[Collected data]
━━━

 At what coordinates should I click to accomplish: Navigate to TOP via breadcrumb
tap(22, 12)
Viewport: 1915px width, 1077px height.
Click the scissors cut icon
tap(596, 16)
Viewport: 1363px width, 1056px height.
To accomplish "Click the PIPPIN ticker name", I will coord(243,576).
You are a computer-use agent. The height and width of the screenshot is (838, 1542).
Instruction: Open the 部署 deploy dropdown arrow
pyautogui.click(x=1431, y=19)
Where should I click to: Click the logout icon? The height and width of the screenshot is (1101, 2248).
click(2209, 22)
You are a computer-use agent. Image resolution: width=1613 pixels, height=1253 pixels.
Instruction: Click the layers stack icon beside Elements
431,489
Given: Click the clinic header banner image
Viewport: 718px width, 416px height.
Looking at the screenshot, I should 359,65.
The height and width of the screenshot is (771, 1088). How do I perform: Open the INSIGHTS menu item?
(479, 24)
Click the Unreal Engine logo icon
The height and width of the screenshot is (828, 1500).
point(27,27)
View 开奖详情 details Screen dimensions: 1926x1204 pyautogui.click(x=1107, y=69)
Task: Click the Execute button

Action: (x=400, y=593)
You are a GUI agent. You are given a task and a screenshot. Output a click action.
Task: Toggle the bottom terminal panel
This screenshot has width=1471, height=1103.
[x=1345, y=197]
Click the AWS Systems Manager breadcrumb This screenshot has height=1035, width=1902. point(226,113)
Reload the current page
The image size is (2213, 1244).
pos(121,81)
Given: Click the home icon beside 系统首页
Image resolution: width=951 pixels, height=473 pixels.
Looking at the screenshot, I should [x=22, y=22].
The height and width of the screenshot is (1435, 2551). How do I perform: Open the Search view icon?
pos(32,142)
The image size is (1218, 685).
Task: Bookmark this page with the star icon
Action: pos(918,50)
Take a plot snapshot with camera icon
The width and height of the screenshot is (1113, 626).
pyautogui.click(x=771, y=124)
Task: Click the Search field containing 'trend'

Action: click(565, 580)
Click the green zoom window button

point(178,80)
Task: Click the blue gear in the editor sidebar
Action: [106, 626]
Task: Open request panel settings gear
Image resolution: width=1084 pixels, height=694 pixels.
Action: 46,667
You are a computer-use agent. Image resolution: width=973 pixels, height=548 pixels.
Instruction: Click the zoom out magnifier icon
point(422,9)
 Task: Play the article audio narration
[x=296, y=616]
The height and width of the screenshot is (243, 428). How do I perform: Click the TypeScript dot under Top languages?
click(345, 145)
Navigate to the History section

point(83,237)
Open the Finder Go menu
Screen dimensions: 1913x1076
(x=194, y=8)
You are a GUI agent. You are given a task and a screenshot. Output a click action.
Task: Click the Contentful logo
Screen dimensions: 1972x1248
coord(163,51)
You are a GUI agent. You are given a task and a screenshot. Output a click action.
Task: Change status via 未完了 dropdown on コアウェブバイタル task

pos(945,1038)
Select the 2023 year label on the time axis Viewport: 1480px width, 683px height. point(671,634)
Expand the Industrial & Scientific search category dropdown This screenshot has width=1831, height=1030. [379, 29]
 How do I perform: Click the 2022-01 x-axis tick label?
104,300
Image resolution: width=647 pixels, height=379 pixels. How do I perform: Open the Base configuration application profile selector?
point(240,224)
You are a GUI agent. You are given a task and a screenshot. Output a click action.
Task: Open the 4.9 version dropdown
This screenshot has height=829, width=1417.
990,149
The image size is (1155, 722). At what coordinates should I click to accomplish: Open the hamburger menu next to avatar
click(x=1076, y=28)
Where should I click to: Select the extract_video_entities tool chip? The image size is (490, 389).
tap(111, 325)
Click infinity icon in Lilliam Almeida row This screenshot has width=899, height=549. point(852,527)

━━━

> [Goal of the exercise] Nothing before the line containing "The image size is (1155, 722)." should be repeated; repeat that line and all later lines through the end of the data above, exactly.

> [Task answer]
The image size is (1155, 722). At what coordinates should I click to accomplish: Open the hamburger menu next to avatar
click(x=1076, y=28)
Where should I click to: Select the extract_video_entities tool chip? The image size is (490, 389).
tap(111, 325)
Click infinity icon in Lilliam Almeida row This screenshot has width=899, height=549. point(852,527)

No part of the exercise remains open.